Configuring Embedded JSON and XML Tagging¶

Structured data sources—JDBC tables, CSV, Parquet, and similar formats—sometimes store JSON or XML inside a single column. For example, a column named customer_data might contain:

JSON
{"name":"Jane","ssn":"123-45-6789"}

By default, Discovery classifies that value as one opaque string. When embedded JSON/XML tagging is enabled, Discovery parses the payload, classifies each nested path separately, and applies tags at paths such as customer_data.ssn and customer_data.name.

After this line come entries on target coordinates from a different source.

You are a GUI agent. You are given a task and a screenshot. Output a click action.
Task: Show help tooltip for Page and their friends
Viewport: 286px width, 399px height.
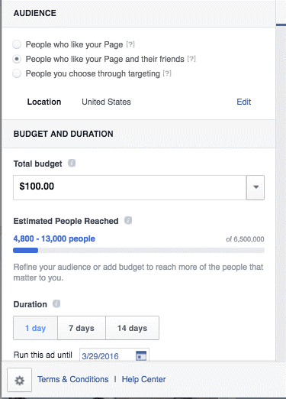coord(191,59)
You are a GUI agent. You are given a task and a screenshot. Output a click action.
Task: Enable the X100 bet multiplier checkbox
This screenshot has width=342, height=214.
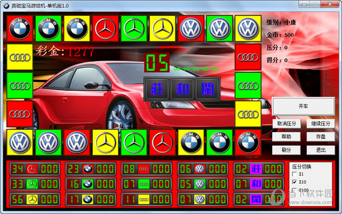pos(295,190)
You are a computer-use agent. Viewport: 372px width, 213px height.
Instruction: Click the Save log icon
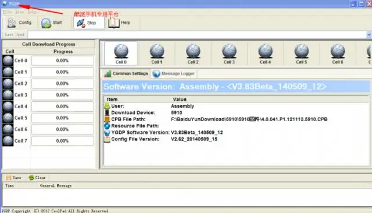(x=9, y=178)
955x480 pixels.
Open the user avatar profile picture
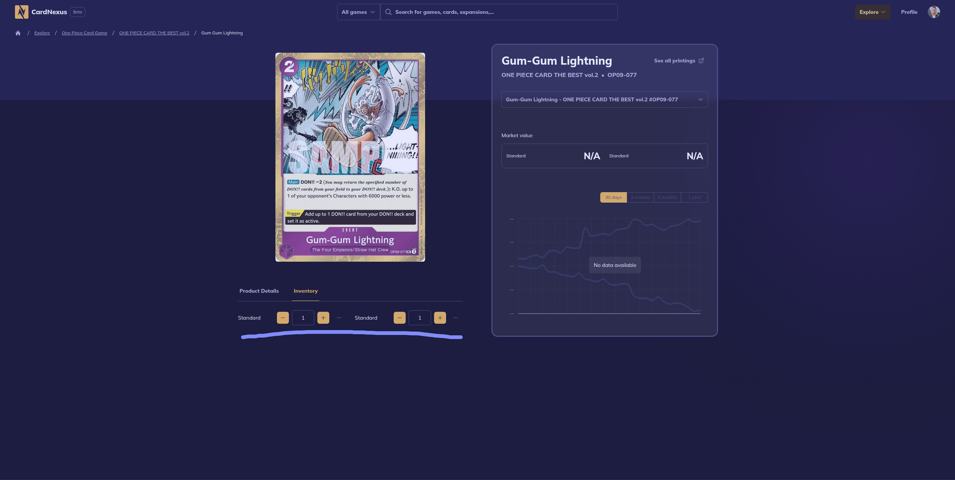point(934,12)
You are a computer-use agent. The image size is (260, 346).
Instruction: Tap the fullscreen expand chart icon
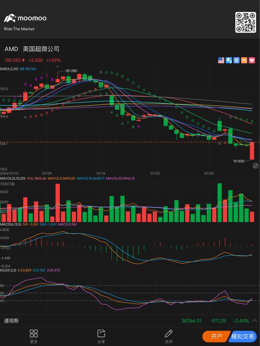(255, 166)
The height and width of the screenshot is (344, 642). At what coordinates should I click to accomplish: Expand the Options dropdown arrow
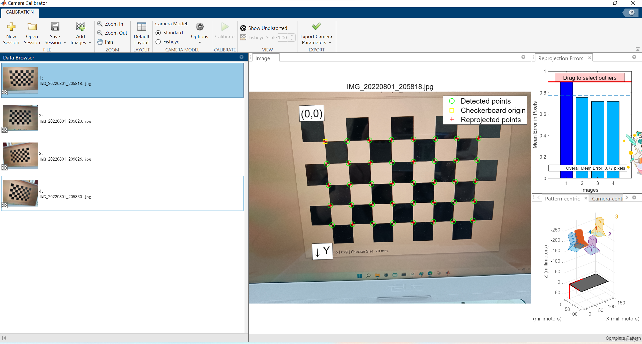200,42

For an overview of how classification behaves with nested paths, see Embedded JSON and XML Tagging.

Prerequisites¶

Discovery is installed and running. Refer to Discovery installation steps.
At least one structured data source is configured and scannable (for example, JDBC, CSV, or Parquet).

When to enable¶

Enable embedded JSON/XML tagging when:

Sensitive attributes are stored as JSON or XML inside VARCHAR, CLOB, or similar columns.
You need field-level tags (for example, on payload.email) rather than a single tag on the whole column.
Column names alone do not reveal the sensitive paths inside the document.

Optionally enable unstructured value checking (see below) when structured tables also contain long free-text values (for example, a notes or comments column) that should be classified with unstructured rules.

Configuration¶

Embedded tagging is controlled through Discovery Ansible variables. These are written to privacera_discovery_custom.properties during deployment.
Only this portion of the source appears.